Investissements : Le Pairiac comme catalyseur en Afrique centrale

C’est la conclusion à laquelle sont parvenus les participants à l’atelier de Douala. Parmi ceux-ci, l’Union européenne.

Le Pairiac appelé à jouer un grand rôle dans la mobilisation des partenaires

La vocation d’un État est d’avoir plusieurs accords commerciaux qui fonctionnent en même temps. Plusieurs accords commerciaux engagent les pays à différents niveaux : au niveau régional et au niveau extrarégional. Seulement, « il ne faut pas que ça devienne plus complexe à comprendre parce qu’on a déjà des problèmes au niveau de l’APE. Il faut que les PME comprennent bien les dispositions, car elles peuvent leur apporter des avantages. Nous essayons d’éviter que la Zlecaf crée une complexité supplémentaire et qu’on montre bien même que l’ensemble revient finalement à la chose pour les entreprises. C’est une obligation à la compétitivité de respecter un certain nombre de règles et d’exigences», affirme Philippe Tokpanou, expert Cemac.

Une des grosses préoccupations du Pairiac est dès lors de trouver une logique à toute cette régulation. «C’est le mais que nous avons recherché en y allant par thématique. Ça nous permet de toucher à plusieurs objectifs. L’investissement est au cœur des projets. Ce que nous visons en bout de chaîne c’est d’augmenter les investissements de la région. Une grande partie de ce qui est fait en matière d’investissement se base sur la création d’une banque de projets mûrit. L’avantage de l’APE c’est que les exigences européennes sont parmi les plus difficiles à rencontrer, surtout sur les normes sanitaires et phytosanitaires. Cette question de normalisation et de standardisation est importante dans un exercice de compétitivité», explique encore l’orateur.

L’Union européenne souhaite « appuyer sur l’initiative du Pairiac. Et par appui et fondamentaux, on parle de compétitivité, de chaînes de valeur… Toutes ces problématiques qui sont fondamentales, surtout pour les petites entreprises, peuvent bénéficier aux différents pays», explique Patrick Illing, représentant de l’UE. Et de poursuivre : « l’UE souhaite avancer et le Pairiac illustre cette approche. Sur le volet d’assistance technique, il y a déjà un appui avec l’Ohada de 800.000 d’euros. Effectivement, ça concerne les pays qui sont généralement de l’Ohada, mais ça fait partie de ce circuit de sa mise en place». Toujours selon le représentant de l’UE, « on réagirait donc à l’attention de tous les participants. On a vraiment besoin de plus d’informations et d’investissements un peu par rapport au processus.

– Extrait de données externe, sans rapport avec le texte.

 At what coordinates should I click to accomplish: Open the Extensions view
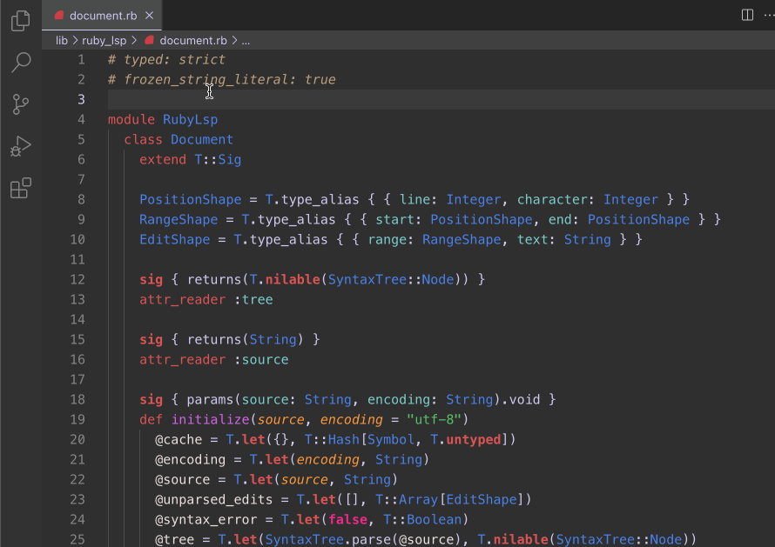click(20, 186)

L’expert Cemac, Philippe Tokpanou, admet pour sa part qu’« en matière d’intégration régionale, c’est vrai que l’Afrique centrale est une des régions les plus en difficulté dans le cadre de la mise en place des instruments de facilitation des échanges et de concrétisation ». Pour ce dernier, les difficultés en Afrique centrale se ressentent sur la statistique. « Les statistiques sont un problème. Sans base statistique avérée solide sur l’activité économique de la région, c’est difficile de pouvoir s’organiser si vous n’avez pas de données de référence organisées sur ce que peuvent être les indicateurs dans lesquels vous allez. La question du transport de la connectivité entre les États est plus importantes qu’ailleurs ». De ce point de vue, il est important aujourd’hui de « mutualiser les efforts, les énergies qui sont réelles dans la région pour pouvoir faire passer le niveau des échanges intrarégionaux aux alentours des 3% où il est en Afrique centrale pour rejoindre la moyenne de 11% sur le continent africain. Il y a le défi de la Zlecaf qui est là et c’est essentiel pour l’Afrique centrale d’organiser sa compétitivité pour le pouvoir obtenu de jouer son rôle dans le cadre de cette Zlecaf », plaide l’expert Cemac.

Pour le Cameroun en particulier, l’Accord de partenariat économique, au vu des capacités du secteur privé camerounais, lui donne un rôle particulier dans la compétitivité de toute la région Afrique centrale.